The potential for other officers to make similar choices is palpable. Mass mobilizations provide innumerable points of contact that can be used to promote a dialogue, even in those small human moments of personal exchange. The examples of Officer Shavies, Captain Lewis, and Chief Stamper are but the tip of the iceberg for opening space in the movement as a home for like-minded officers. Surely any movement can find a place for people who possess the virtues of courage and discipline, many of whom are also skilled in (if not encouraged to practice) nonviolent intervention and conflict de-escalation. Indeed, reports are beginning to surface about officers defying orders, refusing to arrest demonstrators, denouncing incidents of brutality, and walking out in support of the aims of Occupy. There's even a group of (and for) police officers called Occupy Police, which unabashedly states: "We are in open Solidarity with Occupy Wall Street and all Occupy movements across the nation."

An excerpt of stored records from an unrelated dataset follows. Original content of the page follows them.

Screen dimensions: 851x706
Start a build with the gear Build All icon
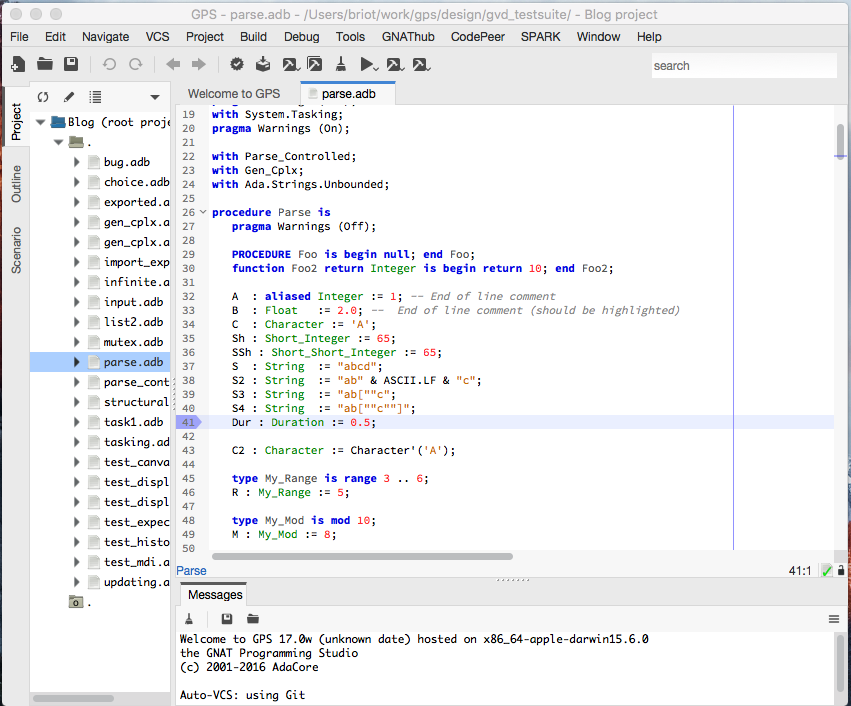[237, 63]
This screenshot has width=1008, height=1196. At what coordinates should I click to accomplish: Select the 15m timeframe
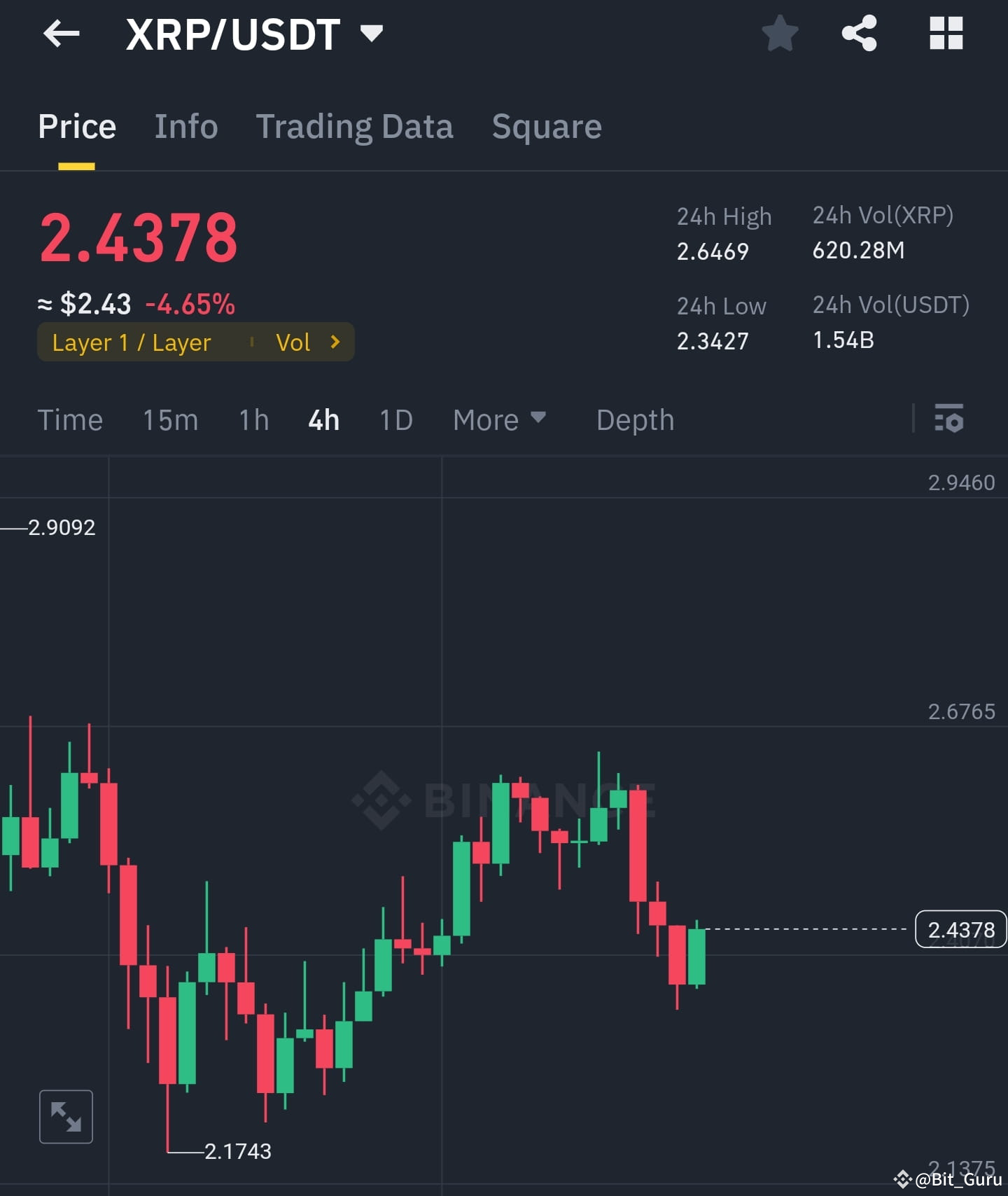coord(170,419)
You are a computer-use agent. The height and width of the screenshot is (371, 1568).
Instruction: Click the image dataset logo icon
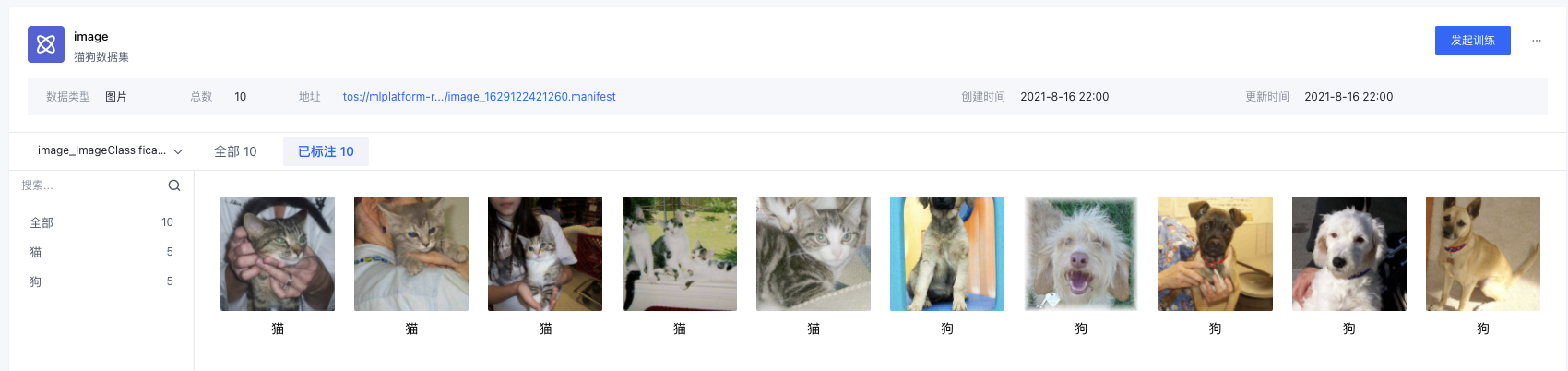click(46, 44)
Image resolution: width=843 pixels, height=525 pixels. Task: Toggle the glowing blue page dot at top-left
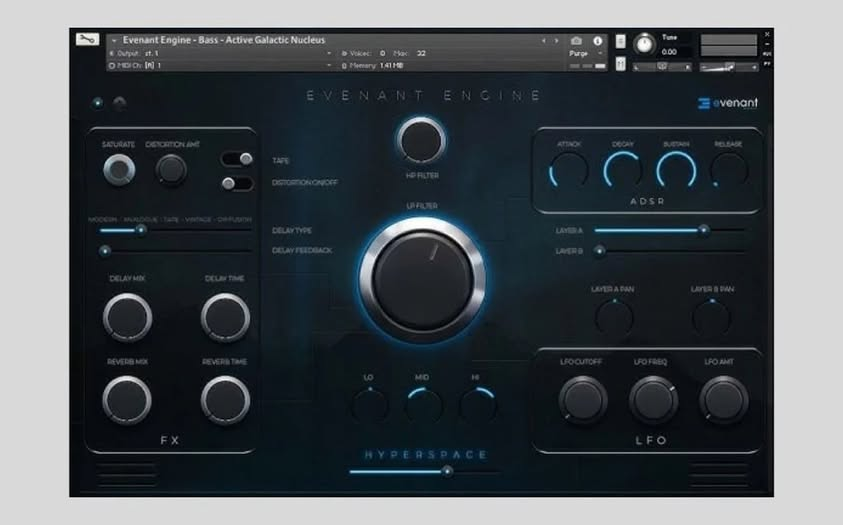[97, 101]
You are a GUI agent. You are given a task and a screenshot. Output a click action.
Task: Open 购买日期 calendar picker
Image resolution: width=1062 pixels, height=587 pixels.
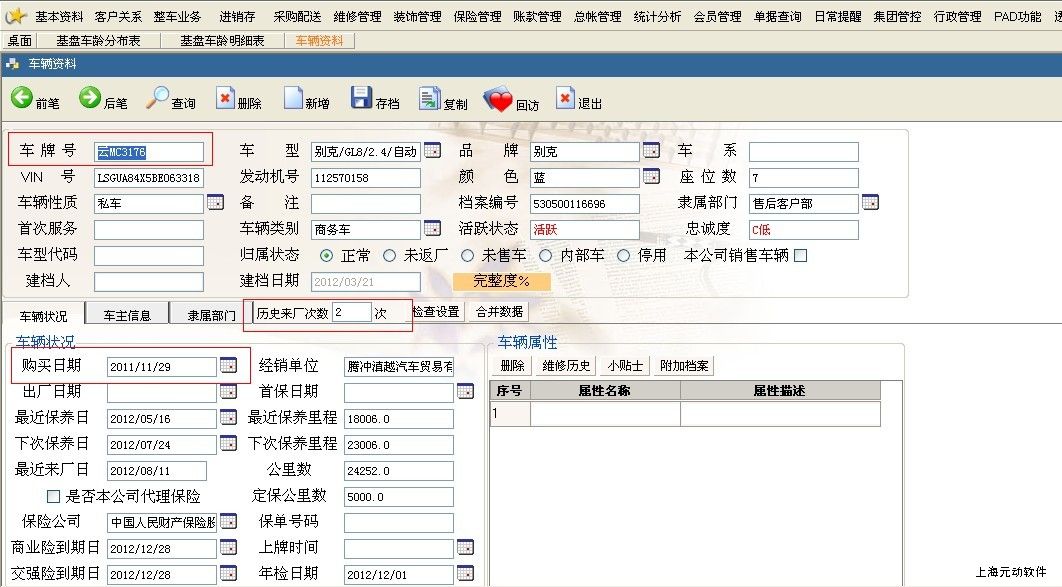point(228,366)
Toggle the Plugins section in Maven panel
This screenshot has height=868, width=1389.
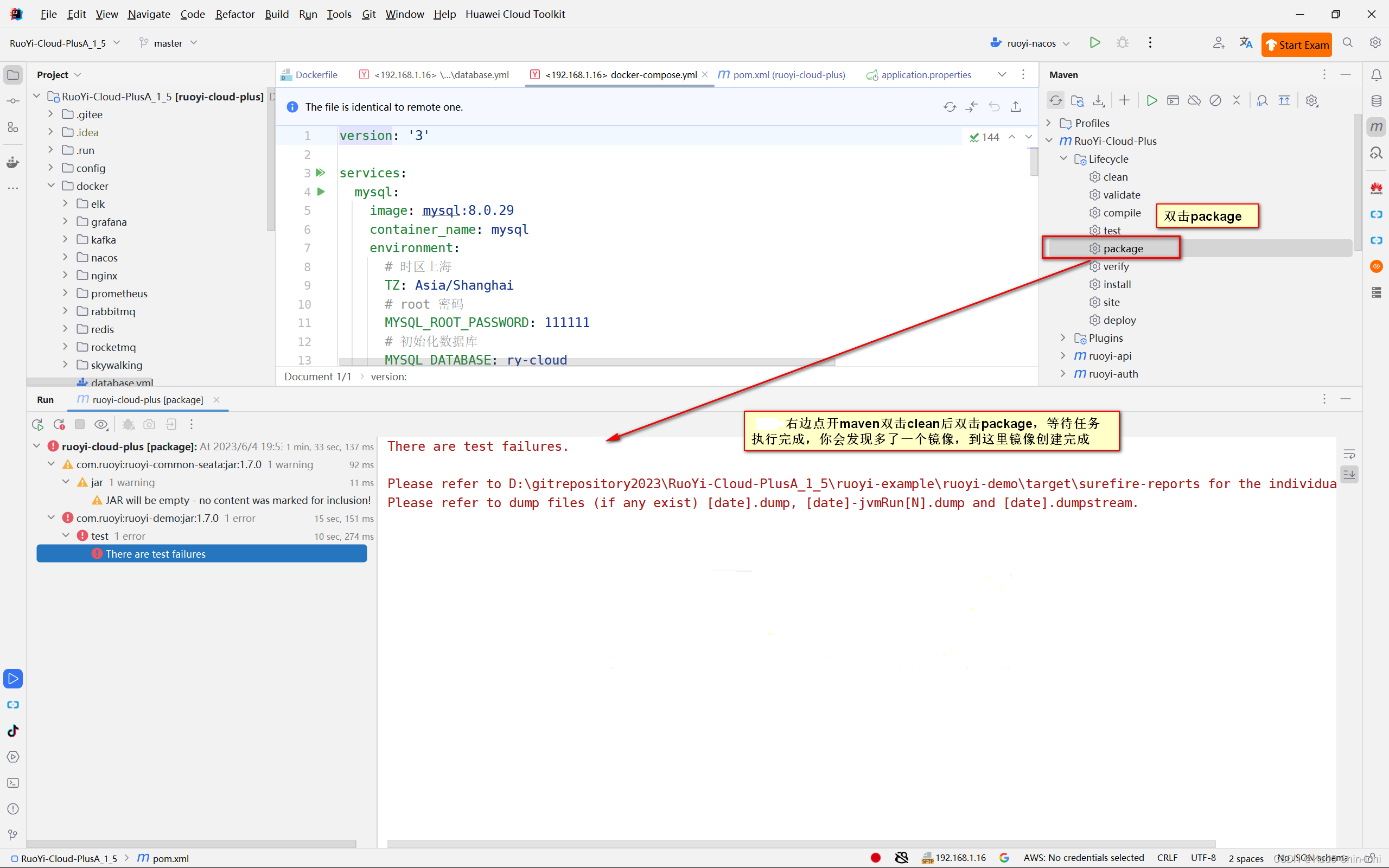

Again, I don't want to sugarcoat this, nor disregard the very real pain and suffering caused by agents of the state. Yet if we get stuck there, our movements will continue to largely devolve upon battles between segments of the 99 percent rather than directly addressing the roots of unjust elite power. Instead, let's seize the opportunity to change the narrative altogether, and stop taking the divisive bait that the power-holders are plying us with. "Whose cops? Our cops!" might become a new mantra for expressing a form of solidarity that defies expectations, one that could actually erode the lockstep control of the 1 percent in a tangible way. And we might be surprised to learn that beneath the paramilitary visage sometimes lies a reluctant warrior with deep-seated empathies for the cause.

In this sense, the orchestrated battlegrounds of the 1 percent can become common ground for all of the 99 percent. In the not-too-distant future, we may even come to find that proverbial "thin blue line" moving among the demonstrators rather than against them.